[start SUPPLIED PASSAGE]
According to the invention, pattern recognition can be improved by modifying the input signal either before an existing recogniser is presented with the material to be recognised, or within the recogniser's internal operation. In the variant of the invention that is used to process the material before the material is presented to the recogniser, the material is deliberately distorted in a manner that proves to be advantageous to the ability of the subsequent recogniser to provide more accurate results. In the variant of the invention that is used within the recogniser's internal operation, the internal representation of the signal can be distorted to produce more accurate results from the recogniser.

In particular, for the specific case of speech recognition pattern matchers, modification can be used multiple times, each using a variety of distortions to produce a number of different results from the recogniser. These results can then be used in a similar manner to n-best result sentence lists to further enhance the speech recognition accuracy in circumstances where the use of multiple results form the recogniser is useful.

A first embodiment of the present invention is shown in FIG. 4 in which a pattern recognition system receives an input signal 1, and includes a first pattern matcher 11, a second pattern matcher 12, a signal modifier 13 and an output combination 14 which generates a combined n-best output 15 which best matches the input signal. The input signal is applied to the first pattern matcher 11 and to the signal modifier 13. The modified signal from the signal modifier is passed to the second pattern matcher 12. Each of the pattern matchers 11, 12 includes a signal processor 16, 19, a pattern matching algorithm 17, 20 and an n-best pattern algorithm 18, 21. Each pattern matcher 11, 12 generates n-best output patterns which are fed into the output combination 14. The figures show the system as part of a flow of steps, and so it will be understood that the features of the system that are shown are also indicative of the steps carried out within the system. This applies to all of the Figures which show, not just to that shown in FIG. 4.
[end SUPPLIED PASSAGE]
** WHAT YOU ARE ASKED TO DO **
The pattern recognition passage above opens its description of the FIG. 4 embodiment with a sentence that says what the system includes. List each component named there, with its reference number.
[start DATA PROVIDED]
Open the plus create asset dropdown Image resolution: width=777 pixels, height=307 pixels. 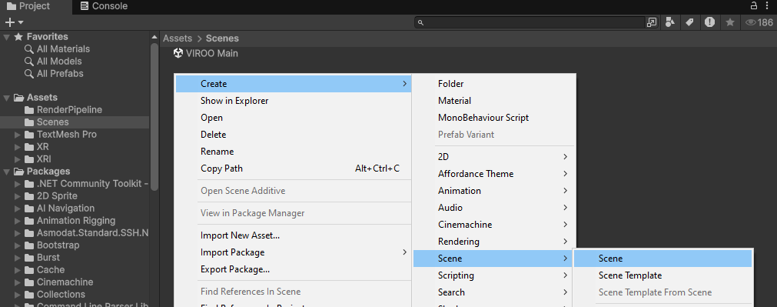(x=14, y=22)
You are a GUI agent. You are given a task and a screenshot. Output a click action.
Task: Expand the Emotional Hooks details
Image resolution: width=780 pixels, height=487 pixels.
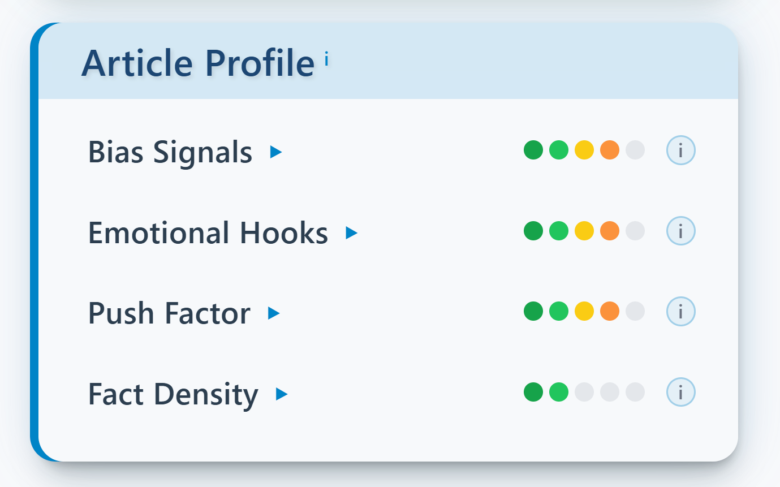pyautogui.click(x=352, y=232)
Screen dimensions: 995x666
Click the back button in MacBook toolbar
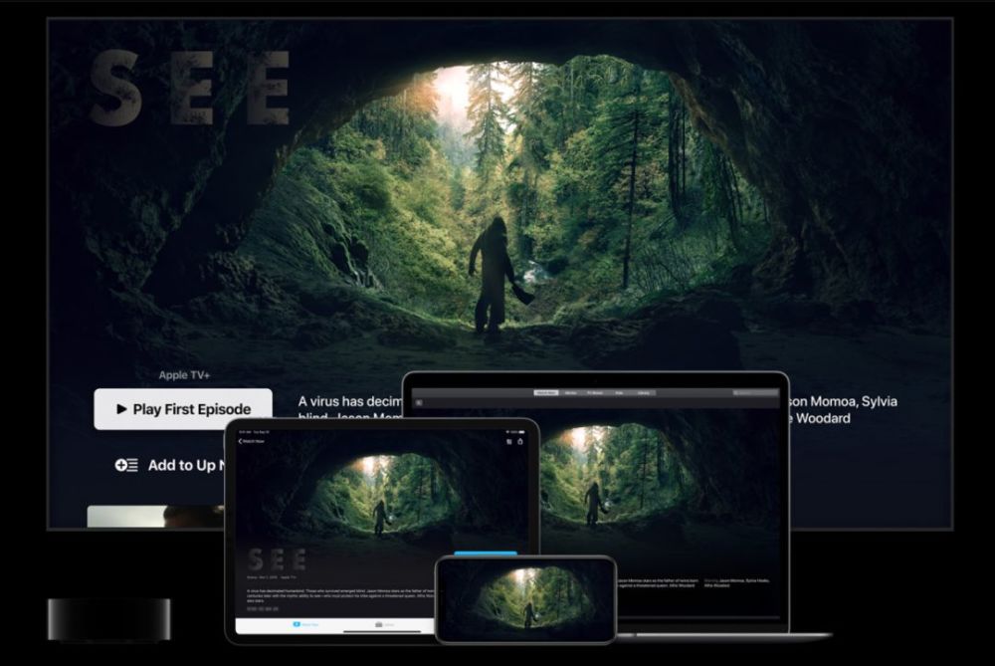419,402
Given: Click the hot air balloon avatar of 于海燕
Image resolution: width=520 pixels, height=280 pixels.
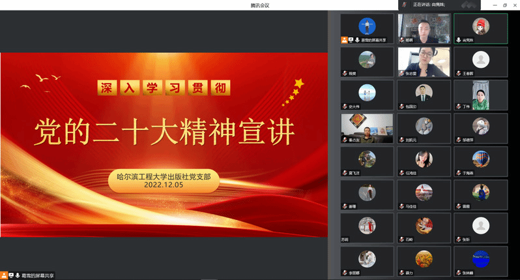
[end DATA PROVIDED]
** ANSWER FOR THIS EXERCISE **
- First pattern matcher 11
- Second pattern matcher 12
- Signal modifier 13
- Output combination 14